--- DATA TO USE Enclosed Below ---
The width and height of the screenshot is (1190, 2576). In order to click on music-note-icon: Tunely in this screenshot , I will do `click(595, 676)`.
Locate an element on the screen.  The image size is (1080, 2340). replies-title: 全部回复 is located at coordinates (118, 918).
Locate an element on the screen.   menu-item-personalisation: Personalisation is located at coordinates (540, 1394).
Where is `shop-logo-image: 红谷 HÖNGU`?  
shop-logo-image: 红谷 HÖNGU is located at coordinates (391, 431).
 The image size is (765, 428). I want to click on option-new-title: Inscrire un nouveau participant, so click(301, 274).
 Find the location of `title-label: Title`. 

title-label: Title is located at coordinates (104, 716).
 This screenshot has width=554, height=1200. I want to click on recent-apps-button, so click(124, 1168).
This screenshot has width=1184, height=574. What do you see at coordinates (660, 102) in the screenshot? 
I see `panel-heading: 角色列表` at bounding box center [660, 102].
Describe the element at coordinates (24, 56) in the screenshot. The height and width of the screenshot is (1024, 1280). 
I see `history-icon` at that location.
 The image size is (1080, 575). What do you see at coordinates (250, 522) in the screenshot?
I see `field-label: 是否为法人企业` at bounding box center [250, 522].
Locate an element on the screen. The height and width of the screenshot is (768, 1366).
--- End of Enclosed DATA TO USE ---
YOUR GOAL:
Reproduce every row above word for word.

TASK RESULT:
The width and height of the screenshot is (1190, 2576). In order to click on music-note-icon: Tunely in this screenshot , I will do `click(595, 676)`.
Locate an element on the screen.  The image size is (1080, 2340). replies-title: 全部回复 is located at coordinates (118, 918).
Locate an element on the screen.   menu-item-personalisation: Personalisation is located at coordinates (540, 1394).
Where is `shop-logo-image: 红谷 HÖNGU`?  
shop-logo-image: 红谷 HÖNGU is located at coordinates (391, 431).
 The image size is (765, 428). I want to click on option-new-title: Inscrire un nouveau participant, so click(301, 274).
 Find the location of `title-label: Title`. 

title-label: Title is located at coordinates (104, 716).
 This screenshot has width=554, height=1200. I want to click on recent-apps-button, so click(124, 1168).
This screenshot has width=1184, height=574. What do you see at coordinates (660, 102) in the screenshot? 
I see `panel-heading: 角色列表` at bounding box center [660, 102].
Describe the element at coordinates (24, 56) in the screenshot. The height and width of the screenshot is (1024, 1280). 
I see `history-icon` at that location.
 The image size is (1080, 575). What do you see at coordinates (250, 522) in the screenshot?
I see `field-label: 是否为法人企业` at bounding box center [250, 522].
Locate an element on the screen. The height and width of the screenshot is (768, 1366).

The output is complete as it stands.